■ Problem
Rewrite the records below as a numbered list, one line per item, and leave out the blank lines.

■ Extracted records
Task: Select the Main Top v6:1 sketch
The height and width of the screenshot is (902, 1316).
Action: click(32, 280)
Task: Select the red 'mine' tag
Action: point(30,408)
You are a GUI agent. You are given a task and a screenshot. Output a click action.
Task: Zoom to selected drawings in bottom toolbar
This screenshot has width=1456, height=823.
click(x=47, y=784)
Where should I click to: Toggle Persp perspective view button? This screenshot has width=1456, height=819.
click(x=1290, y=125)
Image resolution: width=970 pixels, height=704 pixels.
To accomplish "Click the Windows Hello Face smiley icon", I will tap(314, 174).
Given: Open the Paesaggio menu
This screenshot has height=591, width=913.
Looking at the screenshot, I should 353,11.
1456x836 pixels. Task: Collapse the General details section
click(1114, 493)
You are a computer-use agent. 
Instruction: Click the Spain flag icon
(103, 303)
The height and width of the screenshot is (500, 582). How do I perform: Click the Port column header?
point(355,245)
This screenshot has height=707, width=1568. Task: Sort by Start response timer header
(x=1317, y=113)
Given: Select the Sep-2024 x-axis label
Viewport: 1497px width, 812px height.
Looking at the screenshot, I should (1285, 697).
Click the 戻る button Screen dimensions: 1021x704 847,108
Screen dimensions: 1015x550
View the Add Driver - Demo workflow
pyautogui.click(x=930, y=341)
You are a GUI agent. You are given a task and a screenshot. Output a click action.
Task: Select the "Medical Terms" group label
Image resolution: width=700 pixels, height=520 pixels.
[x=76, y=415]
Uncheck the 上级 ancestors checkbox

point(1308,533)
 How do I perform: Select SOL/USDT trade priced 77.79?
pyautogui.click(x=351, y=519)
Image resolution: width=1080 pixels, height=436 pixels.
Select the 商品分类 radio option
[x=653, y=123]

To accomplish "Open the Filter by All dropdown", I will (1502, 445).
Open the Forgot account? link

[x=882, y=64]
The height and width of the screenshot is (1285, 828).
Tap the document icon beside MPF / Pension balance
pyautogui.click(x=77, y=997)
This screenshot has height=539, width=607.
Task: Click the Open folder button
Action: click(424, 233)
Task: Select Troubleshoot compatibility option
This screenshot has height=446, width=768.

■ Solution
1. Task: Select the Main Top v6:1 sketch
2. The height and width of the screenshot is (902, 1316).
3. Action: click(32, 280)
4. Task: Select the red 'mine' tag
5. Action: point(30,408)
6. You are a GUI agent. You are given a task and a screenshot. Output a click action.
7. Task: Zoom to selected drawings in bottom toolbar
8. This screenshot has width=1456, height=823.
9. click(x=47, y=784)
10. Where should I click to: Toggle Persp perspective view button? This screenshot has width=1456, height=819.
11. click(x=1290, y=125)
12. Image resolution: width=970 pixels, height=704 pixels.
13. To accomplish "Click the Windows Hello Face smiley icon", I will tap(314, 174).
14. Given: Open the Paesaggio menu
15. This screenshot has height=591, width=913.
16. Looking at the screenshot, I should 353,11.
17. 1456x836 pixels. Task: Collapse the General details section
18. click(1114, 493)
19. You are a computer-use agent. 
20. Instruction: Click the Spain flag icon
21. (103, 303)
22. The height and width of the screenshot is (500, 582). How do I perform: Click the Port column header?
23. point(355,245)
24. This screenshot has height=707, width=1568. Task: Sort by Start response timer header
25. (x=1317, y=113)
26. Given: Select the Sep-2024 x-axis label
27. Viewport: 1497px width, 812px height.
28. Looking at the screenshot, I should (1285, 697).
29. Click the 戻る button Screen dimensions: 1021x704 847,108
30. Screen dimensions: 1015x550
31. View the Add Driver - Demo workflow
32. pyautogui.click(x=930, y=341)
33. You are a GUI agent. You are given a task and a screenshot. Output a click action.
34. Task: Select the "Medical Terms" group label
35. Image resolution: width=700 pixels, height=520 pixels.
36. [x=76, y=415]
37. Uncheck the 上级 ancestors checkbox
38. point(1308,533)
39.  How do I perform: Select SOL/USDT trade priced 77.79?
40. pyautogui.click(x=351, y=519)
41. Image resolution: width=1080 pixels, height=436 pixels.
42. Select the 商品分类 radio option
43. [x=653, y=123]
44. To accomplish "Open the Filter by All dropdown", I will (1502, 445).
45. Open the Forgot account? link
46. [x=882, y=64]
47. The height and width of the screenshot is (1285, 828).
48. Tap the document icon beside MPF / Pension balance
49. pyautogui.click(x=77, y=997)
50. This screenshot has height=539, width=607.
51. Task: Click the Open folder button
52. Action: click(424, 233)
53. Task: Select Troubleshoot compatibility option
54. This screenshot has height=446, width=768.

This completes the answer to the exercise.